I also want to measure/quantify how much longer it actually takes.
I couldn't find anything useful on google and I have trouble measuring it myself plus interpret what I measure because of the many things that can happen on a modern processor.
(reordering, prefetching, buffering and god knows what)
Details:
My basic process of measuring it is roughly as follows:
write soemthing to the cacheline on processor 0
read it on processors 1 to n.
rdtsc
write it on process 0
rdtsc
I am not even sure which instructions to actually use for read/write on process 0 in order to make sure the write/invalidate is finished before the final time measurement.
At the moment I fiddle with an atomic exchange (__sync_fetch_and_add()), but it seems that the number of threads is itself important for the length of this operation (not the number of threads to invalidate) -- which is probably not what I want to measure?!.
I also tried a read, then write, then memory barrier (__sync_synchronize()). This looks more like what I expect to see,
but here I am also not sure if the write is finished when the final rdtsc takes place.
As you can guess my knowledge of CPU internals is somewhat limited.
Any help is very much appreciated!
ps:
* I use linux, gcc and pthreads for the measurements.
* I want know this for modeling a parallel algorithm of mine.
Edit:
In a week or so (going on vacation tomorrow) I'll do some more research and post my code and notes and link it here (In case someone is interested), because the time I can spend on this is limited.

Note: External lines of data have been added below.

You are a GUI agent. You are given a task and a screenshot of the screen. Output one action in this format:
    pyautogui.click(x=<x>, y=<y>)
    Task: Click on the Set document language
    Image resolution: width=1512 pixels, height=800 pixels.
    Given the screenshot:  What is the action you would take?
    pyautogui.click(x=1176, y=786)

I started writing a very long answer, describing exactly how this works, then realized, I probably don't know enough about the exact details. So I'll do a shorter answer....
So, when you write something on one processor, if it's not already in that processors cache, it will have to be fetched in, and after the processor has read the data, it will perform the actual write. In doing so, it will send a cache-invalidate message to ALL other processors in the system. These will then throw away any content. If another processor has "dirty" content, it will in itself write out the data, and ask for an invalidation - in which case the first processor will have to RELOAD the data before finishing its write (otherwise, some other element in the same cacheline may get destroyed).
Reading it back into the cache will be required on every other processor that is interested in that cache-line.
The __sync_fetch_and_add() wilol use a "lock" prefix [on x86, other processors may vary, but the general idea on processors that support "per instruction" locks is roughtly the same] - this will issue a "I want this cacheline EXCLUSIVELY, everyone else please give it up and invalidate it". Just like the first case, the processor may well have to re-read anything that another processor may have made dirty.
A memory barrier will not ensure that data is updated "safely" - it will just make sure that "whatever happened (to memory) before now is visible to all processors by the time this instructon finishes".
The best way to optimize the use of processors is to share as little as possible, and in particular, avoid "false sharing". In a benchmark many years ago, there was a structure like [simplifed] this:
struct stuff {
int x[2];
... other data ... total data a few cachelines.
} data;
void thread1()
{
for( ... big number ...)
data.x[0]++;
}
void thread2()
{
for( ... big number ...)
data.x[1]++;
}
int main()
{
start = timenow();
create(thread1);
create(thread2);
end = timenow() - start;
}
Since EVERY time thread1 wrote to the x[0], thread2's processor had to get rid of it's copy of x[1], and vice versa, the result is was that the SMP test [vs just running thread1] was running about 15 times slower. By altering the struct like this:
struct stuff {
int x;
... other data ...
} data[2];
and
void thread1()
{
for( ... big number ...)
data[0].x++;
}
we got 200% of the 1 thread variant [give or take a few percent]
Right, so the processor has queues of buffers where write operations are stored when the processor is writing to memory. A memory barrier (mfence, sfence or lfence) instruction is there to ensure that any outstanding read/write, write or read type operation has completely been finished before the processor proceeds to the next instruction. Normally, the processor would just continue on it's jolly way through any following instructions, and eventualy the memory operation becomes fulfilled some way or another. Since modern processors have a lot of parallel operations and buffers all over the place, it can take quite some time before something ACTUALLY trickles through to where it eventually will end up. So, when it's CRITICAL to make sure that something has ACTUALLY been done before proceeding (for example, if we have written a bunch of instructions to the video memory, and we now want to kick off the run of those instructions, we need to make sure that the 'instruction' writing has actually finished, and some other part of the processor isn't still working on finishing that. So use an sfence to make sure that the write has really happened - that may not be a very realistic example, but I think you get the idea.)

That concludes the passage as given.